Base line: lean back, protect the ball with two hands, back turned eyeing the inside defender from the corner of his eye.
The slightest pause.
Two fighters now acknowledge that their playing a game of Russian Roulette. The defender thinking, “Is he gonna break for it underneath? Or is he gonna drop back and fade away?”
All within the moment of a split second.
One: Diarra drops his right shoulder down toward the base line. Two: The thought by the defender “He’s going under!” Three: Defender shifts all his weight toward the base line. Four: Diarra leans back, takes it back over the left shoulder and into the lay in. Five: As smooth as Back at One by Brian McKnight, his favorite song.
“MOOOOOSSSSEEE!” mic’s the PA announcer at Diarra’s last game in War Memorial against LMU just like he had done for every other game. Everybody put your hands in the air and wave ‘em like you just don’t care! Now scream! Green&Yellow!
Moustapha Diarra, most known by his nickname Moose, is a 6’10’’ forward and the sole senior for the USF Dons basketball team. His popularity with the USF community goes as far as his own following of Los Locos that fashion foam moose antler hats in support of their man.
Yet, Diarra’s story didn’t all start with an orange basketball. Rather it began in Marseille, France at the age of 6 with a soccer ball like all the other kids.

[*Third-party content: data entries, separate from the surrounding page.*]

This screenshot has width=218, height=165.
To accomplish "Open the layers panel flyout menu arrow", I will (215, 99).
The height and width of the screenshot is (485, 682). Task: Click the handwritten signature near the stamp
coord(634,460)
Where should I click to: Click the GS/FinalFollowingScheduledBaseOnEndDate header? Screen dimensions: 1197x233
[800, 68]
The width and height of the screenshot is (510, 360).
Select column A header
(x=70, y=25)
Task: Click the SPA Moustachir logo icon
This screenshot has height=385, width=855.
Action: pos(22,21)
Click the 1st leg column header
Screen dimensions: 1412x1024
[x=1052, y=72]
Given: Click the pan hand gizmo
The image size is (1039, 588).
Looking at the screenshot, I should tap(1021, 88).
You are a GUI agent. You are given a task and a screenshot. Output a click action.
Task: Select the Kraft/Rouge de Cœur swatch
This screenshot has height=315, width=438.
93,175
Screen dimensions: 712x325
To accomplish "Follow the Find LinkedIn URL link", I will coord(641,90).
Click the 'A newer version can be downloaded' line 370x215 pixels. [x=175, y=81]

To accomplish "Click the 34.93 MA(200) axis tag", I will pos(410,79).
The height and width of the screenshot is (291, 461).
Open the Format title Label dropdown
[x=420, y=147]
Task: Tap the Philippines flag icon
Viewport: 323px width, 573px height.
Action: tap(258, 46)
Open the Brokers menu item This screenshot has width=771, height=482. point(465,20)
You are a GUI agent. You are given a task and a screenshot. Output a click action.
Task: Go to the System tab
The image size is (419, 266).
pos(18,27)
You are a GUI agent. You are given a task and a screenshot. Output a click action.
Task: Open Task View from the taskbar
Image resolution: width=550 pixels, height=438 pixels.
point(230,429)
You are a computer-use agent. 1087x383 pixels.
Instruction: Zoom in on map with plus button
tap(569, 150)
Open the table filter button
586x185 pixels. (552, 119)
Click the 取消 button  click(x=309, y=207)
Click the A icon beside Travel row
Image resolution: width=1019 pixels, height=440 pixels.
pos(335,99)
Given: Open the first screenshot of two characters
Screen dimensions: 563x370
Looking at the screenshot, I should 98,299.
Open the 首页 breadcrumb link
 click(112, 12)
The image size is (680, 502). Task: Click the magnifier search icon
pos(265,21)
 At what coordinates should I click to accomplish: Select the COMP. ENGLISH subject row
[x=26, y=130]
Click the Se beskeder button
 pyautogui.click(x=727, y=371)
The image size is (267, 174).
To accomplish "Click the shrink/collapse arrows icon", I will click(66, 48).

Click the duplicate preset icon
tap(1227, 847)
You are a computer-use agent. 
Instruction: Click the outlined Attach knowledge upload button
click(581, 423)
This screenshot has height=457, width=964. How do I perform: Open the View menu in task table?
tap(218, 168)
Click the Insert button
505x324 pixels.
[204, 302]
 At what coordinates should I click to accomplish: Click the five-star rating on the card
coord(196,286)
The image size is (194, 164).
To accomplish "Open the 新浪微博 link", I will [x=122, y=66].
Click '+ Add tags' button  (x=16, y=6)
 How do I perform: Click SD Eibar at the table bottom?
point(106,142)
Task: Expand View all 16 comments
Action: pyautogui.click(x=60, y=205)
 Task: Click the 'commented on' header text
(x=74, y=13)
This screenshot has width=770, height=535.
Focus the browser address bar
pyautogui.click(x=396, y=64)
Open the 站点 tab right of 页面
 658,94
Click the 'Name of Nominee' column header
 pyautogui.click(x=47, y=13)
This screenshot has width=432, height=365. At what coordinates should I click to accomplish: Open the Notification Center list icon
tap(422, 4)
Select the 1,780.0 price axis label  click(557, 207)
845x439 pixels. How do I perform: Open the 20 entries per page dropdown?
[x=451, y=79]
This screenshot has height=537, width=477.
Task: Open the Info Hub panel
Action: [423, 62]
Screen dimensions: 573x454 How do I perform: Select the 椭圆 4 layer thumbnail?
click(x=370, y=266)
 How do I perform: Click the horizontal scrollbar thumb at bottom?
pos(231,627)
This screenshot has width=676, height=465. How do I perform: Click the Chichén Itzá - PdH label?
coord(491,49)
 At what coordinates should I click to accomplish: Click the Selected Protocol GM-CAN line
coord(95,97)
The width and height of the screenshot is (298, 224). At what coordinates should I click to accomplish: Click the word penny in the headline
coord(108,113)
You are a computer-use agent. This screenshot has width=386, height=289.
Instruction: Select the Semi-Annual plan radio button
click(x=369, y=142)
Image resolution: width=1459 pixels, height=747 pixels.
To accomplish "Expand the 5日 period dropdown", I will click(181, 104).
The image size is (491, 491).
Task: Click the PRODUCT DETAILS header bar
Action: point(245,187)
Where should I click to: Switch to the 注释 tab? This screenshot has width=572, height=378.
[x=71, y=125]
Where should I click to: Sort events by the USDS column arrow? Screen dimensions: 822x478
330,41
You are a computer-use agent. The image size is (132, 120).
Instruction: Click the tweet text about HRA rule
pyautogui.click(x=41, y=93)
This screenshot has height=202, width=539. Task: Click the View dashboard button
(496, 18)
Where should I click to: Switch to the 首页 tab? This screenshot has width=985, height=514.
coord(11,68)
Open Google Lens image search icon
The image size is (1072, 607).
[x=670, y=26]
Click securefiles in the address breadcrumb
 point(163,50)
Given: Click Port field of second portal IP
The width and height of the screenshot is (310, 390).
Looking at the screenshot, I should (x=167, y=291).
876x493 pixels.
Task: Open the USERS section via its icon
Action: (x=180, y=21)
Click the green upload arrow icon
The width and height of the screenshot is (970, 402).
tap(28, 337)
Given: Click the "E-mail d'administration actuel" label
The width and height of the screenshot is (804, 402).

Diarra grew up in the city with his family of 6 including his mother Sali, father Daouda, older brother Sidi, younger brother Oumar, and sister Safia. He went to school like any normal kid growing up, but one day at the age of 15 he learned about that game of basketball from his older brother Sidi, who had been playing with his friends since middle school, and ever since, its been like McKnight opened: “It’s undeniable that we should be together.”
Through high school Diarra played in clubs that recruited for players that would represent regions and cities in France, watched And 1 mix tapes, and played street ball that consisted of 3-on-3 match ups at a few local areas that he knew of. Yet, Diarra’s parents were not as supportive as one might hope. They wanted to make sure that Diarra’s primary incentive was doing well in school and that the full schedule of workouts and playing basketball was secondary.
Still, Diarra slid right on by and through people he had known in France found a fit as a General at Sherdan College, a small junior college in Wyoming. Diarra quickly learned during open gym with teammates in Wyoming that the game of basketball is played with less aggressiveness here compared to France. “Nobody said anything,” Diarra said. “But it was during my first official game that I fouled out fast.”
The game that Diarra knew as basketball in France was more aggressive than American basketball. Diarra played in a big summer tournament when he was 18 and 19 called the Le Quai 54 in France in which he found “American players from Rucker Park said that the French street ball is too aggressive”.
So when Diarra showed up in Wyoming he had to subdue his game a little bit meaning not extending his arms as much, getting rebounds over the back, or boxing out hard. “Overall they’re pretty much the same game,” Diarra said. “There are only little adjustments to make.”
While in Sherdan, Diarra never once lost a wink of sleep over fear of being stuck in a little cowboy town like Wyoming. His list of colleges that were talking to him was simply put “a lot.” Some of the school that saw potential in Diarra’s first season at Sherdan include basketball programs as prestigious as the University of Kentucky and Rutgers. Yet Diarra chose USF because he felt it fit his needs best. “I was looking for a good school with a good basketball program,” Diarra said.
Diarra will be graduating from USF at the end of Spring 2011 with a degree in Business Finance, but he is going to follow his dreams of playing professional basketball, first starting out in Europe where he has old friends that can help him hit his highs. But his goal is still to play NBA basketball, possibly with either of his two favorite players Dwyane Wade or (only 2’’ taller than Diarra) Dwight Howard. Everybody needs a big man.